____ Extract to read

Advice on transferring AH to 100% mortgage with DCC

Star10

Frequent Poster
Messages
25
Like others, I too received a letter recently to transfer to 100% mortgage. I bought my AH in 2004. If I did transfer, my mortgage payments would be significantly reduced.

My query is what are the pitfalls of doing this please?
I'm just not clear on what they might be and if its in my interests to do so??

Any advice appreciated please.
 
Z

zen

Guest
See Brendan's post, put on some coffee and read it, its interesting but not gospel, I've read it and have reservations. Again, to his own admission, this is his own interpretation. He concluded that shared ownership is a misnomer, apparently you actually own the entire place, I disagree. I say there has been some legal linguistic gymnastics done here.

However, if you sign the "transfer to 100% Mortgage" (which aparantly you are already according to Brendan) then you will be liable for the LPT (Local Property Tax) on the % owned by the council (which they don't really own). Might as well throw out the English language at this stage.

As a matter of fact, All 50/50 shared ownership people here paid roughly 90eur. Since I'm annuity (100%) I paid 180..... you can do the math...

That's why they want you all to transfer to 100%, but be weary of those bearing gifts. The council are either paying this LPT and need to make this adjustment to get shared ownership into the LPT net. If you see no reason to switch then don't, if you do your LPT will increase, that is guaranteed.
 

Society

Frequent Poster
Messages
163
Also if you buy out the councils share you could be liable to pay the clawback. It might be a good idea to do that now whilst prices are semi-low. Instead of changing to a 100 per cent loan you could also enquire if you could remortgage with a private lender but the clawback will no doubt be triggered.
 

dingoxh

Registered User
Messages
21
However, if you sign the "transfer to 100% Mortgage" (which aparantly you are already according to Brendan) then you will be liable for the LPT (Local Property Tax) on the % owned by the council (which they don't really own). Might as well throw out the English language at this stage.

As a matter of fact, All 50/50 shared ownership people here paid roughly 90eur. Since I'm annuity (100%) I paid 180..... you can do the math...

That's why they want you all to transfer to 100%, but be weary of those bearing gifts. The council are either paying this LPT and need to make this adjustment to get shared ownership into the LPT net. If you see no reason to switch then don't, if you do your LPT will increase, that is guaranteed.
I don't agree. I have shared ownership loan and am fully liable for the LPT. - I don't think this is the motif.

As regards the pitfall of moving to 100%, I don't know. I really think it is a case of simplifying the loan.

I have read Brendan's post a couple of times and it strikes me that he is correct. I have a shared ownership loan for since 2007 and have never missed a payment. I am also €2500 in credit with DCC. I have never intentionally overpaid. I think the reason for the surplus in my account is because of the rent rising by 4.5% each year and it just "sits" there in your account. This surplus will grow larger and larger each year. In theory if you sit back and just pay each month, you will have loan paid off early by virtue of the surplus growing each month.

________
____ Source material

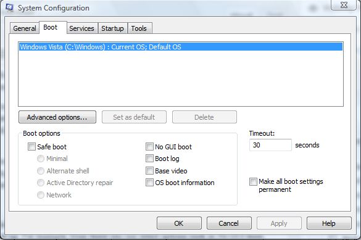Select the Tools tab

click(139, 28)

________

From the forum thread above about switching to a 100% mortgage with DCC, write out word for word the part that begins with the words containing "Advice on transferring" and ends with "be significantly reduced.".

Advice on transferring AH to 100% mortgage with DCC

Star10

Frequent Poster
Messages
25
Like others, I too received a letter recently to transfer to 100% mortgage. I bought my AH in 2004. If I did transfer, my mortgage payments would be significantly reduced.